Malheureusement, presque un siècle plus tard, le moins que l’on puisse dire est qu’il n’a pas été entendu. L’enfer des bonnes intentions s’est abattu sur les consommateurs de substances illicites. Traqués par la police, exploités par les dealers, décimés par les différents virus que la prohibition des seringues a diffusés, les usagés de la drogue occupent par millions (oui par millions !) les prisons de notre planète. La guerre à la drogue n’est pas un vain mot.

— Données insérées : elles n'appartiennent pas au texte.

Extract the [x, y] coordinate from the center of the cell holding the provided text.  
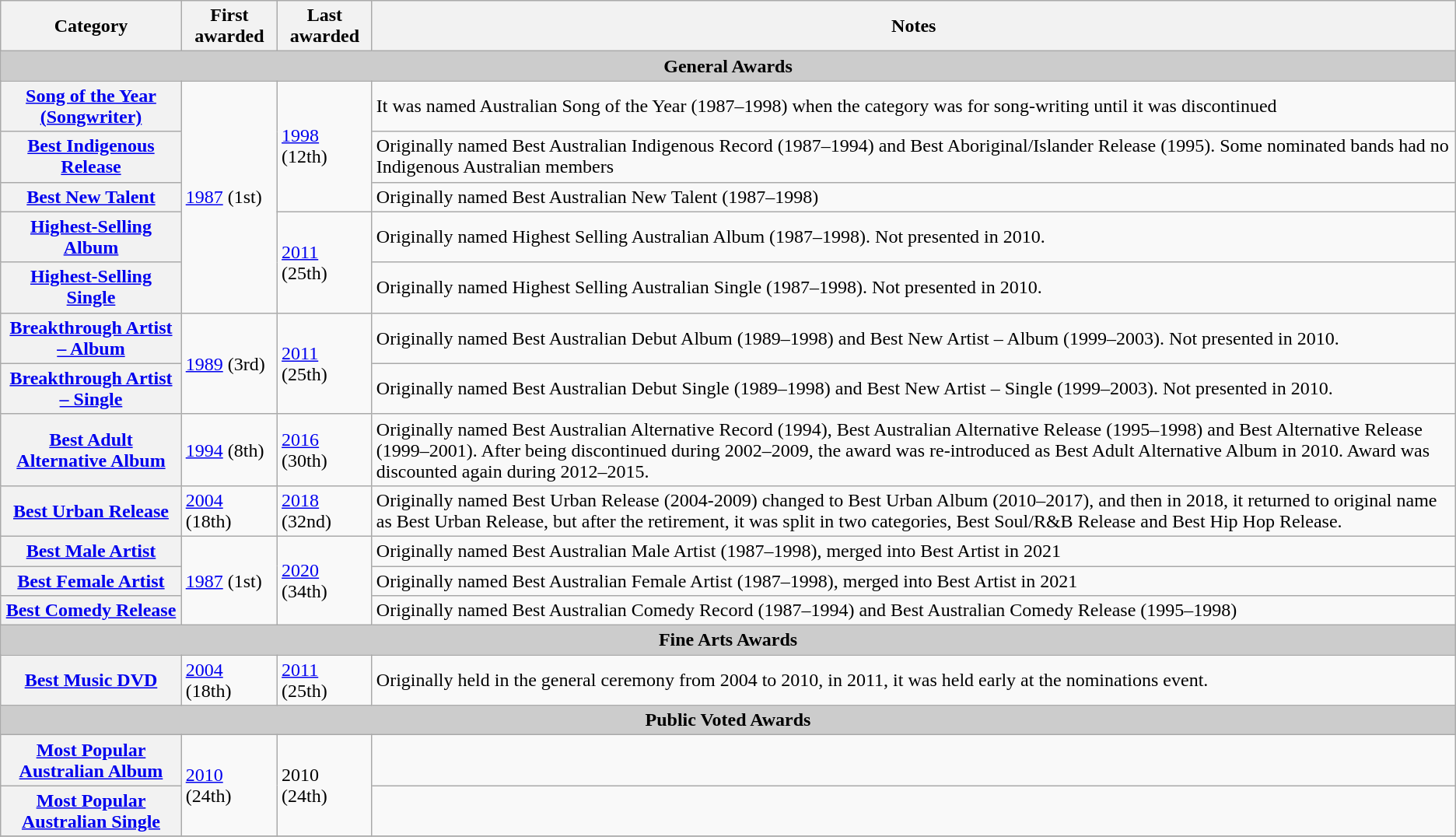
Last awarded [325, 26]
1994 (8th) [229, 450]
Best Music DVD [91, 680]
Public Voted Awards [728, 720]
Originally named Best Australian Debut Single (1989–1998) and Best New Artist – Single (1999–2003). Not presented in 2010. [913, 389]
Originally named Best Australian Debut Album (1989–1998) and Best New Artist – Album (1999–2003). Not presented in 2010. [913, 338]
It was named Australian Song of the Year (1987–1998) when the category was for song-writing until it was discontinued [913, 106]
Best Adult Alternative Album [91, 450]
2020 (34th) [325, 580]
Category [91, 26]
First awarded [229, 26]
Originally named Best Australian Female Artist (1987–1998), merged into Best Artist in 2021 [913, 581]
Best New Talent [91, 197]
2016 (30th) [325, 450]
Breakthrough Artist – Album [91, 338]
Originally named Best Australian New Talent (1987–1998) [913, 197]
Originally named Highest Selling Australian Album (1987–1998). Not presented in 2010. [913, 236]
1989 (3rd) [229, 363]
Best Male Artist [91, 551]
Originally held in the general ceremony from 2004 to 2010, in 2011, it was held early at the nominations event. [913, 680]
Most Popular Australian Album [91, 761]
Originally named Best Australian Male Artist (1987–1998), merged into Best Artist in 2021 [913, 551]
Song of the Year (Songwriter) [91, 106]
Highest-Selling Album [91, 236]
2018 (32nd) [325, 510]
Best Comedy Release [91, 611]
Best Indigenous Release [91, 157]
Originally named Highest Selling Australian Single (1987–1998). Not presented in 2010. [913, 288]
Originally named Best Australian Comedy Record (1987–1994) and Best Australian Comedy Release (1995–1998) [913, 611]
Fine Arts Awards [728, 640]
Most Popular Australian Single [91, 810]
1998 (12th) [325, 146]
Highest-Selling Single [91, 288]
General Awards [728, 66]
Notes [913, 26]
Best Female Artist [91, 581]
Breakthrough Artist – Single [91, 389]
Best Urban Release [91, 510]
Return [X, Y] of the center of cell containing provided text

C’est bien une véritable guerre qui est livrée non pas contre La drogue, les molécules chimiques étant par nature difficiles à menotter, ni même contre les trafiquants, mais contre le petit peuple des drogués qui pourrissent dans tous les coins craignos de nos cités.
Les morts, les blessés et les disparus, donc. Les morts et les blessés, je viens de les évoquer. Les disparus sont par définition des oubliés. Arrêtons-nous quelques instants sur ceux dont on ignore absolument le devenir parce que brusquement, la prison, la désintoxication ou la fuite ont interrompu votre relation, qu’elle soit affective, amicale, sexuelle ou les trois à la fois. Ces ruptures sont fréquentes, presque banales dans l’univers que la répression nous impose. Un jour… Plus rien… Même pas de vagues rumeurs, non,…rien !…Il y a aussi ceux dont on décide sciemment de ne plus avoir de nouvelles, par peur d’être renseigné …Définitivement.
Voilà encore une raison pour le journal des drogués heureux de faire parler La Drogue à la première personne du singulier. Nous recevons des lettres écrites simplement, pour extérioriser un vécu inénarrable, pour poser un moment le fardeau d’un quotidien un peu encombrant. C’est peut être la fonction primordiale d’une association comme la nôtre, permettre à la grande majorité des consommateurs qui ne se vivent ni comme des aventuriers, ni des rebelles et encore moins des délinquants, de poser leur sac dans la banalité d’une causerie de comptoir.
L’humour est politesse du désespoir
Pour naviguer dans l’étroit goulet qui sépare l’exhibitionnisme du pittoresque, une solution existe, c’est le rire.
C’est le rire qui nous fait adorer Bloodi, qui pourtant n’est qu’un punk vivant dans une poubelle avec un rat. Le rire est l’arme du pauvre. Il. nous sert de cache-sexe pour exposer notre quotidien de Martien. Le rire est une valeur commune du journal d’Asud et de l’univers de Pierre Ouin, parce que le rire est une forme de pudeur. Il permet d’échapper à l’œil du voyeur, effrayé par l’éclat insolent de la caricature.
Quelqu’un a dit : « l’humour est la politesse du désespoir ». Il avait compris que dans son énormité, le malheur est horriblement grossier. Il s’empare sans ménagement de nos petits égoïsmes sans se soucier de l’habituelle culpabilité qui accompagne l’énoncé de la misère d’autrui. Pour éviter ça, rien de mieux qu’une tarte à la crème !
Alors bonne lecture, le rire permet à votre cerveau de fabriquer des particules chimiques voisines de la structure moléculaire des produits opiacés et jusqu’à présent le rire est encore légal…Quoiqu’à bien y réfléchir, ne laissez pas traîner ce bouquin, on ne sait jamais.